The test/ folder contains our unit and integration tests, compatible with pytest. It
is safe to assume that one should expect the service to be deployed in order to test, and
that the tests should be run inside of a container. In fact, the simplest way to organize
the tests is to copy all test scripts and source code into the same directory within the
container and execute tests from there.
Tip
Make sure to put your folders under version control and commit regularly as you work. Don’t save it all until the end.
QUESTIONS
Is the data set I’m working with part of this repository? Why or why not?
Should we commit
dump.rdbto GitHub? Why or why not?I am not using a
requirements.txtfile above. Should I?I am using two Dockerfiles - one for the worker and one for the API. Should I be doing this or should I just have one Dockerfile?
Docker
We previously talked at great length about why it is a good idea to containerize an app / service that you develop. One of the main reasons was for portability to other machines. All the development / testing done in this development environment will directly translate to our deployment environment (Kubernetes), as we will see in the next module.
The development cycle for each of the three containerized components generally follows the form:
Edit some source code (e.g. add a new Flask route)

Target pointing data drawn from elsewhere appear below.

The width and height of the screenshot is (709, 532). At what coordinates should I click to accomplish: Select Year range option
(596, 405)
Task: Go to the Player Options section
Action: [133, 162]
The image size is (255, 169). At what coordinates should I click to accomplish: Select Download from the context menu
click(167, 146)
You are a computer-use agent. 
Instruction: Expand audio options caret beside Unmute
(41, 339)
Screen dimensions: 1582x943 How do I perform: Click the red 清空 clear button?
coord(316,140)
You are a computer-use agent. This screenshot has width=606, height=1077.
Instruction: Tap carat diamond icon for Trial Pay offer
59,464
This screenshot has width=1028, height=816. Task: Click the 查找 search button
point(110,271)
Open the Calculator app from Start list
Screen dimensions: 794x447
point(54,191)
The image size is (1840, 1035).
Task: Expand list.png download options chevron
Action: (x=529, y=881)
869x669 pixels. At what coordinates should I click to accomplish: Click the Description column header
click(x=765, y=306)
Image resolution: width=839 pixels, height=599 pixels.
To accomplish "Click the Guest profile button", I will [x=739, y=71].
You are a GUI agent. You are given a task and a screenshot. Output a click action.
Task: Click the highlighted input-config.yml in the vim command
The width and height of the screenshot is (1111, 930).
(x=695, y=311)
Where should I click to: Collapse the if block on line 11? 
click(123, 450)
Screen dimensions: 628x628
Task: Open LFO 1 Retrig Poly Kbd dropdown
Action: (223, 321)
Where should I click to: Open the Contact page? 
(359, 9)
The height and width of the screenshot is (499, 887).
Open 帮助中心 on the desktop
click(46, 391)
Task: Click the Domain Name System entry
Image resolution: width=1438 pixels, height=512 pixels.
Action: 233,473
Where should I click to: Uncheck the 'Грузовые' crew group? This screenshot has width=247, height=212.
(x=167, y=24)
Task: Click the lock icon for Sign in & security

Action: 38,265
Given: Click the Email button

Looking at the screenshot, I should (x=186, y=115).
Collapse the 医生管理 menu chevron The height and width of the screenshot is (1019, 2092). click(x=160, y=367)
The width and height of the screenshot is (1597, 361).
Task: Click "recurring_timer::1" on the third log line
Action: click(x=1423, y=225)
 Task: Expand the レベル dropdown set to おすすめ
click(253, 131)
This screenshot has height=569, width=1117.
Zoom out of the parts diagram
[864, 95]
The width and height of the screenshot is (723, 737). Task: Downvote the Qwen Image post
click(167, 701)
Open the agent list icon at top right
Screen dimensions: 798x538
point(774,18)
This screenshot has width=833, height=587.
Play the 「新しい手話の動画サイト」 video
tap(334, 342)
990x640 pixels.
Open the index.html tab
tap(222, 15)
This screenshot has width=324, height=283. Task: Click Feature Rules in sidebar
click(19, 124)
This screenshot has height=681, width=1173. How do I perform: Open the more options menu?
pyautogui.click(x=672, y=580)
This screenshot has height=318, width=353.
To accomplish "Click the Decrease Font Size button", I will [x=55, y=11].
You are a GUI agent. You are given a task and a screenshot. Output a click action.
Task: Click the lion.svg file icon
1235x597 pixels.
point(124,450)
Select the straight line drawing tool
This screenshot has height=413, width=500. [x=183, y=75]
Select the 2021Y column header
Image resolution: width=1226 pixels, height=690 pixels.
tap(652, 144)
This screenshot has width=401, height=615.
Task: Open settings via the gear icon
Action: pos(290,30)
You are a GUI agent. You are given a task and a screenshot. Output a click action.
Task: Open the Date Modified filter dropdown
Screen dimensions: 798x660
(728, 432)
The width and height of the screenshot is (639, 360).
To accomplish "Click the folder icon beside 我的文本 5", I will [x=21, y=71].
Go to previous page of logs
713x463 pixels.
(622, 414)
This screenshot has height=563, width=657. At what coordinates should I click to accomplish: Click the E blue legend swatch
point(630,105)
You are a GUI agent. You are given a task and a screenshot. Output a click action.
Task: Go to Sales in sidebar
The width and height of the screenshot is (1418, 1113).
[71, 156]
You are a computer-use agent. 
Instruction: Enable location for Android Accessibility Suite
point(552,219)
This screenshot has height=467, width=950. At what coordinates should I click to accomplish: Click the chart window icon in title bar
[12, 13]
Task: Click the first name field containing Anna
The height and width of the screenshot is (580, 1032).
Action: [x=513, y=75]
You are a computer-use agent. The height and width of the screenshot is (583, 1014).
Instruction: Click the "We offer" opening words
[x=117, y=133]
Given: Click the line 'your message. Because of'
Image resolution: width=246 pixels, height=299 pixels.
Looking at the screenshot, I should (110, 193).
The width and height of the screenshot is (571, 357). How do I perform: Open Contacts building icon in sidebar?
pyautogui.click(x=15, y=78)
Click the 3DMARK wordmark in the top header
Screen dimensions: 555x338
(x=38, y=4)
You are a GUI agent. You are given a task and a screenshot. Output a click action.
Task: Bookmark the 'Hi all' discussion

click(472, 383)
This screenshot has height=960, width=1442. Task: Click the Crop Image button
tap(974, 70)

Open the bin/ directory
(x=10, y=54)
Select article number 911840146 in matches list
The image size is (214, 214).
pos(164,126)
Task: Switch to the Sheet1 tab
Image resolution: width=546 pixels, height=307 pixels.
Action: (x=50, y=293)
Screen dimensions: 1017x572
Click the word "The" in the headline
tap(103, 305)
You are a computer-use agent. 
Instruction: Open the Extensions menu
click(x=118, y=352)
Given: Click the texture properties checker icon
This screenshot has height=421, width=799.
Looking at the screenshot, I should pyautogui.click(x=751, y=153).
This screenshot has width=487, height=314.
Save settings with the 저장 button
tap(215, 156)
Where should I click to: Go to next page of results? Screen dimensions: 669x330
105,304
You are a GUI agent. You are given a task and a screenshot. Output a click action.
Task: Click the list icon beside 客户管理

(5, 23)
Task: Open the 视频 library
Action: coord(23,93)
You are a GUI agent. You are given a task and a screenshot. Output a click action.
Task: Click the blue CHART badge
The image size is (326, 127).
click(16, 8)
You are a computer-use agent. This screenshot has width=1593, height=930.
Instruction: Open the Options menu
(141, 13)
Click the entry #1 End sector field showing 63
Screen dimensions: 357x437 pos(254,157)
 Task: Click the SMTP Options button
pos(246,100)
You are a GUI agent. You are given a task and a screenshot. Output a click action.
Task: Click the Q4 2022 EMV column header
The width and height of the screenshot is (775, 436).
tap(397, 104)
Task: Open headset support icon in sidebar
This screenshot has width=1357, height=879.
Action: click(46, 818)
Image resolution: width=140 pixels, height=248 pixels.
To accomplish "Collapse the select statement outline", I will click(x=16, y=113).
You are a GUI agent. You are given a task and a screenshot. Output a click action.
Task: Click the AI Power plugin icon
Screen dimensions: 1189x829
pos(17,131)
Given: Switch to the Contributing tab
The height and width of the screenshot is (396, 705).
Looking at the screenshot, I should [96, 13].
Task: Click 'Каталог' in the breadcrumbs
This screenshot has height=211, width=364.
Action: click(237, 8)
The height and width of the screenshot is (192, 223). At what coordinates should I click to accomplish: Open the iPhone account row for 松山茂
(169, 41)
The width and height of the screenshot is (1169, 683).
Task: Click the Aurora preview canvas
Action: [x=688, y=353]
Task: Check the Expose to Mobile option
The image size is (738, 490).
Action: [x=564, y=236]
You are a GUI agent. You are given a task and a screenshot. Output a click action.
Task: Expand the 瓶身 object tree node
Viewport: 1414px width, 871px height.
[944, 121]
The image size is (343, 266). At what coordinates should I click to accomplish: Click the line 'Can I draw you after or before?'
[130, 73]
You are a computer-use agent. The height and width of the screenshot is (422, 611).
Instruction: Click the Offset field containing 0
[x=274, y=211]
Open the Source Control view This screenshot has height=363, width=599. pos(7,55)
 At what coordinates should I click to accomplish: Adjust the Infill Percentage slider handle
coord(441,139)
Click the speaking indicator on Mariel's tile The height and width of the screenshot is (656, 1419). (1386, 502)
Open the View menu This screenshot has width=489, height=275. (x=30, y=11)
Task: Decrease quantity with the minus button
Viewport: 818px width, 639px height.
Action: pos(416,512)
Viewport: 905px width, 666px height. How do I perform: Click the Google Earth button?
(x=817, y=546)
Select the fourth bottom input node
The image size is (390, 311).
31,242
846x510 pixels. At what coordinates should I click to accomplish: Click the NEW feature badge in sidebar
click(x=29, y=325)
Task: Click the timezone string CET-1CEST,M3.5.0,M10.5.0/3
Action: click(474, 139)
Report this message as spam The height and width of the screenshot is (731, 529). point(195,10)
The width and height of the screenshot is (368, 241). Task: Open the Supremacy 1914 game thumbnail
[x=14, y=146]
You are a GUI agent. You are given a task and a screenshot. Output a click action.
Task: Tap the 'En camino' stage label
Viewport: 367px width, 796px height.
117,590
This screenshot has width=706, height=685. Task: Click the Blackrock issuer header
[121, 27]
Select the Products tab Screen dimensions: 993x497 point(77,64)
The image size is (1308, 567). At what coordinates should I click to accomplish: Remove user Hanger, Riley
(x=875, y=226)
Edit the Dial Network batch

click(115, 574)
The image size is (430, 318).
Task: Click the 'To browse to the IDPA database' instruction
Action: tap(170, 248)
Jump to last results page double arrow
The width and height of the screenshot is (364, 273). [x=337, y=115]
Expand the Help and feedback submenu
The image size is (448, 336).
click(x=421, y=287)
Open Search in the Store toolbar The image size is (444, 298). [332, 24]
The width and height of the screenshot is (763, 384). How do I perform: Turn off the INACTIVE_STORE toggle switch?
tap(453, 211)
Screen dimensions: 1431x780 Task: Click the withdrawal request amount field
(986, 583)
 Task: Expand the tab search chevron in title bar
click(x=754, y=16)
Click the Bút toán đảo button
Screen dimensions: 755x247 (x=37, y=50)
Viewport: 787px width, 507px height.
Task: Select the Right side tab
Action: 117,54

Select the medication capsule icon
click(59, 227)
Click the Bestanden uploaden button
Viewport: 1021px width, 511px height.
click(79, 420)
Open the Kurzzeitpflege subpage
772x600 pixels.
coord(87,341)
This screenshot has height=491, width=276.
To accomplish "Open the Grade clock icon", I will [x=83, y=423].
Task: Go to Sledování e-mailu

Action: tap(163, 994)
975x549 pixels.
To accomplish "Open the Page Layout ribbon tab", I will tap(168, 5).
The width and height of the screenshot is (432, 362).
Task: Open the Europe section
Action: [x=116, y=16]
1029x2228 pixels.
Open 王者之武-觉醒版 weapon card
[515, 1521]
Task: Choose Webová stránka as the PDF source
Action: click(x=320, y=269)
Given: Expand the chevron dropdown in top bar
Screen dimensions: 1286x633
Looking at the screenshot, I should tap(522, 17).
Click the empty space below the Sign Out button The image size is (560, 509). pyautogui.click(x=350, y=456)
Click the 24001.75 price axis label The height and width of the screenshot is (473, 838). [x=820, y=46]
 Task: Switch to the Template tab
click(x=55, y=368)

Delete any running container with the old source code
Re-build the image
Start up a new container
Test the new code / functionality
Repeat
This 6-step cycle is great for iterating on the API and Worker containers independently, or at the same time. However, watch out for potential error sources. For example if you take down the Redis container, a worker container that is in the middle of watching the queue may also go down and will need to be restarted (once a new Redis container is up).
Makefile
Makefiles are a useful automation tool for building, running, testing, and pushing your services. Now that our development cycle is becoming longer and more complicated, it is worth investing some time in Makefiles to speed up the development process. Here, we will set up a Makefile to help with the 6-step cycle above. Using certain keywords (called “targets”) we will create shortcuts to cleaning up running containers, re-building docker images, and running new containers.
Targets are listed in a file called Makefile in this format:
target: prerequisite(s)
recipe
Targets are short keywords, and recipes are shell commands. For example, a simple target might look like:
ps-me:
docker ps -a | grep username
Put this text in a file called Makefile in your current directory, (replacing
“username” with your username, and then you simply need to type:
[coe332-vm]$ make ps-me
And that will list all the Docker containers with the username “username” either in the image name or the container name. Makefiles can be further abstracted with variables to make them a little bit more flexible. Consider the following Makefile:
NAME ?= username
all: ps-me im-me
im-me:
docker images | grep ${NAME}
ps-me:
docker ps -a | grep ${NAME}
Here we have added a variable NAME at the top so we can easily customize the
targets below. We have also added two new targets: im-me which lists images,
and all which does not contain any recipes, but does contain two prerequisites -
the other two targets. So these two are equivalent:
# make all targets
[coe332-vm]$ make all
# or make them one-by-one
[coe332-vm]$ make ps-me
[coe332-vm]$ make im-me
# Try this out:
[coe332-vm]$ NAME="redis" make all
EXERCISE
Write a Makefile that, at a minimum:
Removes running containers in your namespace
Builds and runs new containers / services
Runs a unit test or a curl command against flask
Cycles through steps 1-3 listed above in one command
Note
Docker-compose automates much of the build and run process for us. But it is limited in scope. Makefiles can be used to automate any arbitrary command that is part of your development cycle.